A Hitachi SEM with an acceleration voltage of 3–10 kV was used to image both the two‐photon polymerization test and the PDMS LA structures coated with 8–12 nm of Au to drain charges.

STL Analysis

Numpy‐stl Python's library enabled to read with STL files, extracting the raw and unstructured 3D triangulated surfaces by the unit normal and vertices. The volume for each one of the peaks composing this sample could be determined by integrating the volumes of the triangular columns, defined by each one of the surfaces composing the STL file, and the plane defined as base of the sample. With access to the raw data of the STL files (vertices on the triangulated surface) any other parameter such as height, axis at given heights, or bottom area could be easily calculated, as well as any cross‐section of the structure.

Statistical Analysis

For the study of bottom–up test structures, there was a sample size of n = 8 structures for each type (5 different structure types in total). No preprocessing of the data was done, and data was presented as mean ± s.d. For the laser ablation study in Silicon, 13 different laser burst counts were considered for six different pulse energies, a sample size of n = 5 repetitions for each combination were performed and studied. The combination for which less than three repetitions were distinguishable from the material surface in the STL file (very small volume ablated) were discarded from the study, what explains the absence of data points for low pulse energies and low shots. All data was presented and plotted as mean ± s.d. All STL data was created using the Imageware software (Version 13.1) as explained in computed tomography section, and all analysis was performed using Python's libraries as explained in the previous section STL analysis.

Conflict of Interest

The authors declare no conflict of interest.

Author Contributions

E.L. proposed the use of nano‐CT for LA analytics.

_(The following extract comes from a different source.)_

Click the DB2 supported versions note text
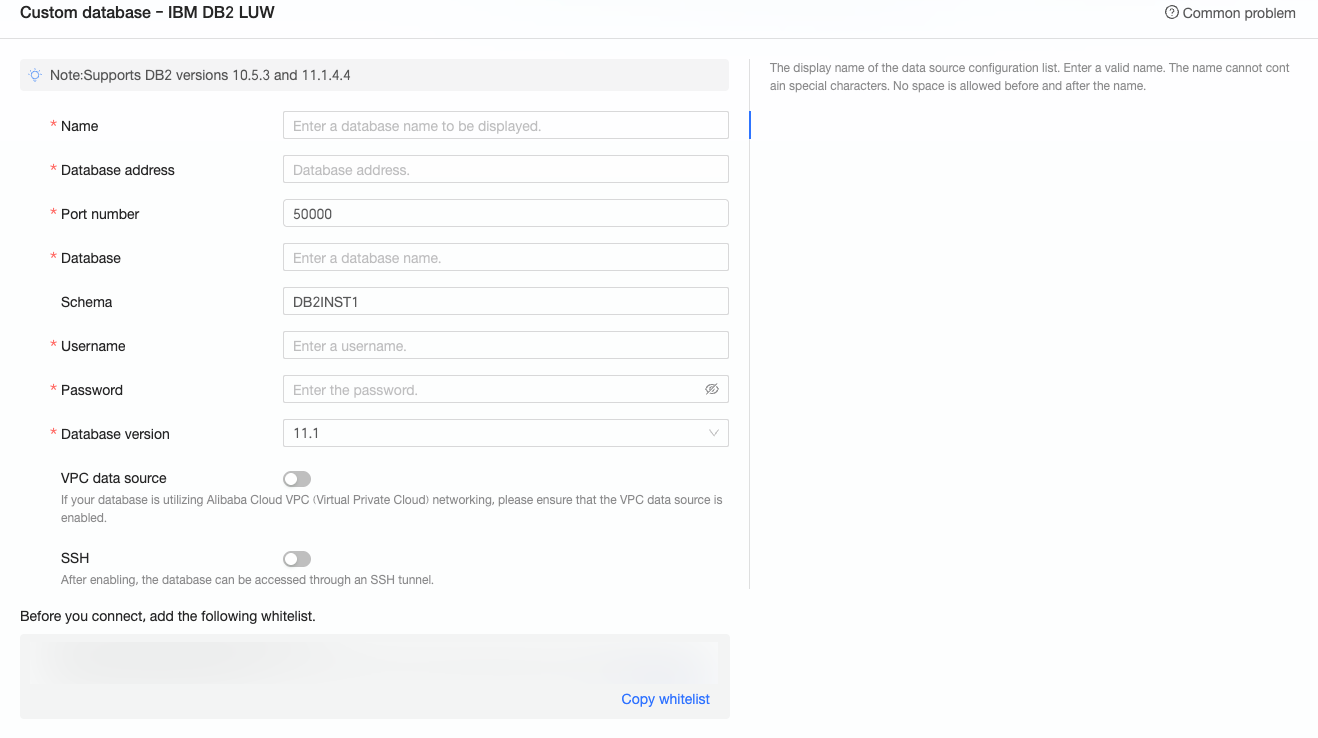This screenshot has height=738, width=1318. 200,75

LA studies were conducted by V.G.G.P. created the molds and made adaption to X‐ray imaging. A.R. optimized the LIMS setup for measurements. T.L. and R.Z. conducted X‐ray tomography. A.F. analyzed the X‐ray data. D.M.L. developed analytical software and also carried out the study of test structures. The results were discussed among all authors and all authors were involved in writing the manuscript. The project was supervised by P.B., P.W., and E.L.